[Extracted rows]
---*---
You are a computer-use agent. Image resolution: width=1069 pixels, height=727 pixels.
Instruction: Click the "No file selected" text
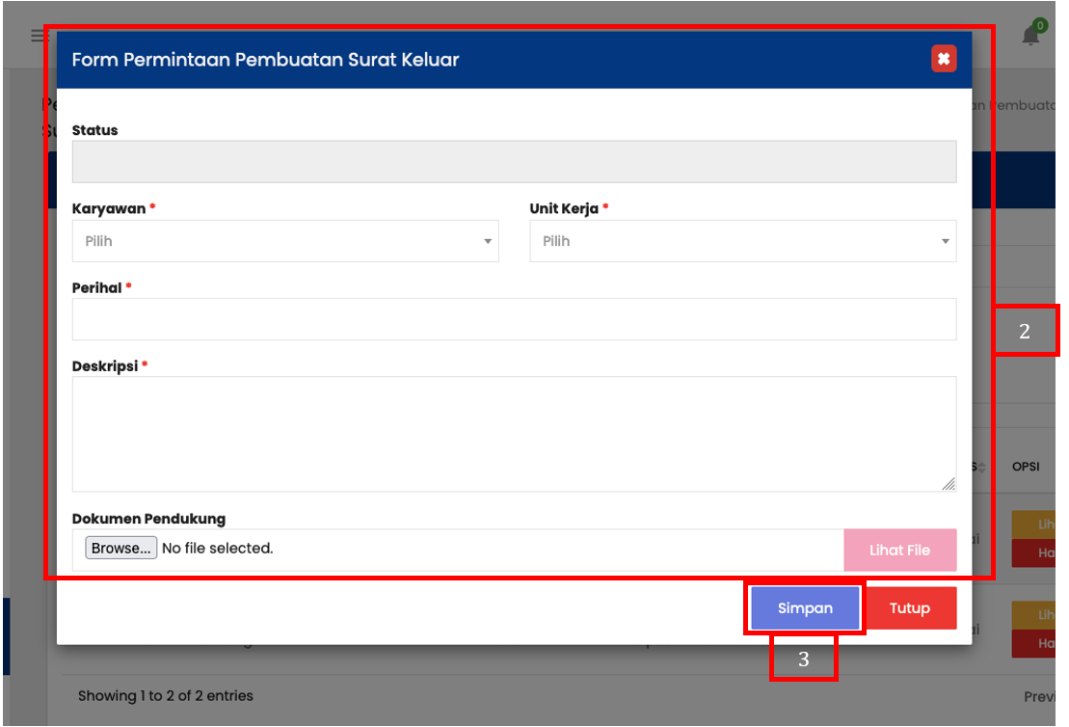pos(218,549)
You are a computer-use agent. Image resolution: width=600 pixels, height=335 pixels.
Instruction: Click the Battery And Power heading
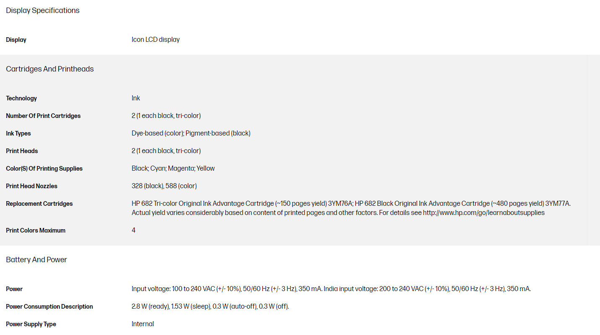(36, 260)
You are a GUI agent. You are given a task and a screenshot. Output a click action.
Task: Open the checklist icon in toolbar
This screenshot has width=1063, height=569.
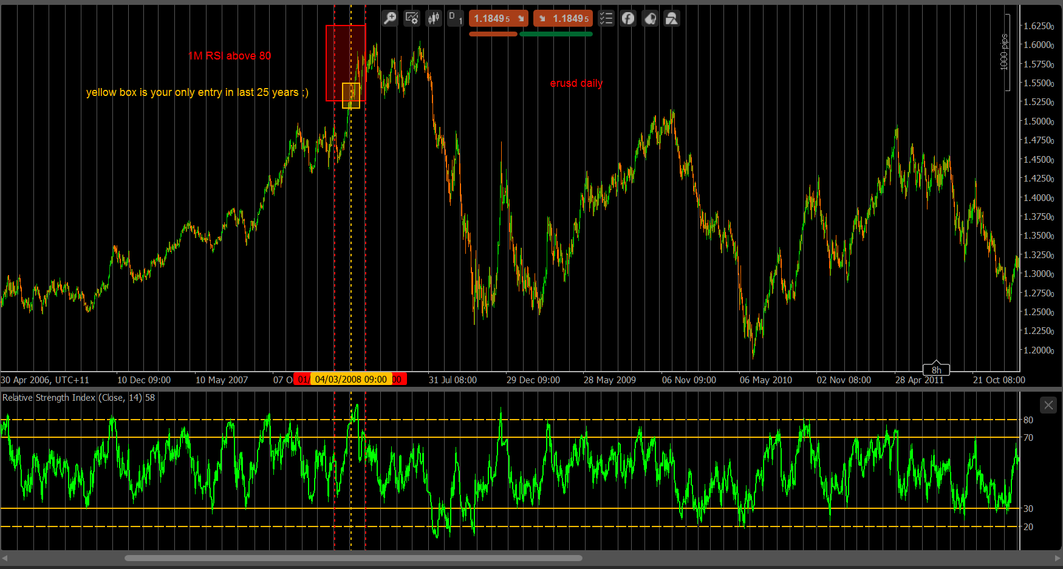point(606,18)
---*---
TASK TO CARRY OUT — Swap "computer-use agent" for "desktop automation agent" throughout the rows and reproduce them with nothing else altered. Omit the pictures from your output.

FINAL ANSWER —
You are a desktop automation agent. Image resolution: width=1069 pixels, height=727 pixels.
Instruction: Click the "No file selected" text
pos(218,549)
You are a desktop automation agent. Image resolution: width=600 pixels, height=335 pixels.
Instruction: Click the Battery And Power heading
(36, 260)
You are a GUI agent. You are given a task and a screenshot. Output a click action.
Task: Open the checklist icon in toolbar
This screenshot has width=1063, height=569.
point(606,18)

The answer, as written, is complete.